* **Passage shown**:

::::::::::

The following is a Guest Editorial that was recently published in our local newspaper. I found myself agreeing with this writer again and again … and I tend to think many of my readers will do the same.
For your reading pleasure …
“A pox on all their houses!”
“Toss the Bums out!”
I have heard this refrain for as long as I can remember. And I am old.It is an understandable sentiment. People believe that they voted for someone who was going to represent them, drain the swamp, listen to the voices of the citizenry, bring change. But little if any of that happened. Now election time is coming again and the new crop of candidates is making all those promises again, and again we hear a chorus of “Toss the bums out!”
There are some bums in the mix, to be sure. A few names jump immediately to mind. But it is likely that the problem isn’t just bums. The problem is a system that rewards bumlike behavior and punishes honesty.

::::::::::

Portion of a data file
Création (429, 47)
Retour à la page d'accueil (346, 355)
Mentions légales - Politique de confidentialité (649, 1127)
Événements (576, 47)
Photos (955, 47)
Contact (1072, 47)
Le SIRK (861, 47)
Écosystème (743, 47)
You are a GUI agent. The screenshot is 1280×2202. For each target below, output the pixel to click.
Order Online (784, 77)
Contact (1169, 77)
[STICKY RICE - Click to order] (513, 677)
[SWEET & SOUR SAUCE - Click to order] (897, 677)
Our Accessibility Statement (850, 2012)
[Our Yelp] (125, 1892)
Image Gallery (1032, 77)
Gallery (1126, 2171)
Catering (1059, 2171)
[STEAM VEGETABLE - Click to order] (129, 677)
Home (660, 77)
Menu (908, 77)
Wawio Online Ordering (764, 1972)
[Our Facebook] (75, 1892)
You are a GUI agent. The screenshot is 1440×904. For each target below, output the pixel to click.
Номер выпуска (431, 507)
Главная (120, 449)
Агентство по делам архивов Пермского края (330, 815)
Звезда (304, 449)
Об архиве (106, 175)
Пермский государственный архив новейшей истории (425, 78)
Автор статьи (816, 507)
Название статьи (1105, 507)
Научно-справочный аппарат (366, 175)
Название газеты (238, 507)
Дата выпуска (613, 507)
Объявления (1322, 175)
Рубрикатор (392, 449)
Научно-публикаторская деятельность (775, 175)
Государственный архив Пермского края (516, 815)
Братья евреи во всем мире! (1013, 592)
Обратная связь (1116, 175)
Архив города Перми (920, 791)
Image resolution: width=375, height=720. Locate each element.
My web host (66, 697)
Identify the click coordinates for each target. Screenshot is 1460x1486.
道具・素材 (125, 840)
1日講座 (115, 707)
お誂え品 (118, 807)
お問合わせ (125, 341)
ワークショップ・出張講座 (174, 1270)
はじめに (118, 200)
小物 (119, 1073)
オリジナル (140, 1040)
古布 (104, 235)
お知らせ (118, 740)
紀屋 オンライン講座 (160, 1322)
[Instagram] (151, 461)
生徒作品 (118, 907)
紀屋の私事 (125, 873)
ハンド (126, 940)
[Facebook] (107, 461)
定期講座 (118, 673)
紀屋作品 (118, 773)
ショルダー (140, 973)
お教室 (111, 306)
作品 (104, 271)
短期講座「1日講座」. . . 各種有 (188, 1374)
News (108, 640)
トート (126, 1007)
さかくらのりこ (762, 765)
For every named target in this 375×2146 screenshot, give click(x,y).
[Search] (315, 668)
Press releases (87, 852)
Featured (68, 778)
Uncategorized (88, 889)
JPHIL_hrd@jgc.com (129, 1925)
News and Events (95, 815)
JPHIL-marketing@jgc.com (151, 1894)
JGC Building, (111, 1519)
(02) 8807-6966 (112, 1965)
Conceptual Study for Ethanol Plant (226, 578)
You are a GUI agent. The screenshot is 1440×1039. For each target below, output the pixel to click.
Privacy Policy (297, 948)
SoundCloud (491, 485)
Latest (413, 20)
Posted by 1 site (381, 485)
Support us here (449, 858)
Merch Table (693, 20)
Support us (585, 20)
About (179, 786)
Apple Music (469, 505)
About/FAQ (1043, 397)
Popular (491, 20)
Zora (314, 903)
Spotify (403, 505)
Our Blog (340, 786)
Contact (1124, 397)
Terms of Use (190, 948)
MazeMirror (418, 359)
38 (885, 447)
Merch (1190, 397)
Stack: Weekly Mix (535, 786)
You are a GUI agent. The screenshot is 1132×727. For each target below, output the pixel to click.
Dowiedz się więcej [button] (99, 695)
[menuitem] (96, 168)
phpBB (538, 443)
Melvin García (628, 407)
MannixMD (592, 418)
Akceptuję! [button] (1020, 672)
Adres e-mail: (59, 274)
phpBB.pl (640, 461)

::::::::::

* **Instructions**:
A. Copy everything in the guest editorial from "There are some" down to "and punishes honesty.", keeping each word unchanged.
B. Write out the records word for word, everything from the start of the records down to and including the line that contains "My web host (66, 697)".

* **Solved problems**:
A.
There are some bums in the mix, to be sure. A few names jump immediately to mind. But it is likely that the problem isn’t just bums. The problem is a system that rewards bumlike behavior and punishes honesty.

B.
Création (429, 47)
Retour à la page d'accueil (346, 355)
Mentions légales - Politique de confidentialité (649, 1127)
Événements (576, 47)
Photos (955, 47)
Contact (1072, 47)
Le SIRK (861, 47)
Écosystème (743, 47)
You are a GUI agent. The screenshot is 1280×2202. For each target below, output the pixel to click.
Order Online (784, 77)
Contact (1169, 77)
[STICKY RICE - Click to order] (513, 677)
[SWEET & SOUR SAUCE - Click to order] (897, 677)
Our Accessibility Statement (850, 2012)
[Our Yelp] (125, 1892)
Image Gallery (1032, 77)
Gallery (1126, 2171)
Catering (1059, 2171)
[STEAM VEGETABLE - Click to order] (129, 677)
Home (660, 77)
Menu (908, 77)
Wawio Online Ordering (764, 1972)
[Our Facebook] (75, 1892)
You are a GUI agent. The screenshot is 1440×904. For each target below, output the pixel to click.
Номер выпуска (431, 507)
Главная (120, 449)
Агентство по делам архивов Пермского края (330, 815)
Звезда (304, 449)
Об архиве (106, 175)
Пермский государственный архив новейшей истории (425, 78)
Автор статьи (816, 507)
Название статьи (1105, 507)
Научно-справочный аппарат (366, 175)
Название газеты (238, 507)
Дата выпуска (613, 507)
Объявления (1322, 175)
Рубрикатор (392, 449)
Научно-публикаторская деятельность (775, 175)
Государственный архив Пермского края (516, 815)
Братья евреи во всем мире! (1013, 592)
Обратная связь (1116, 175)
Архив города Перми (920, 791)
Image resolution: width=375, height=720. Locate each element.
My web host (66, 697)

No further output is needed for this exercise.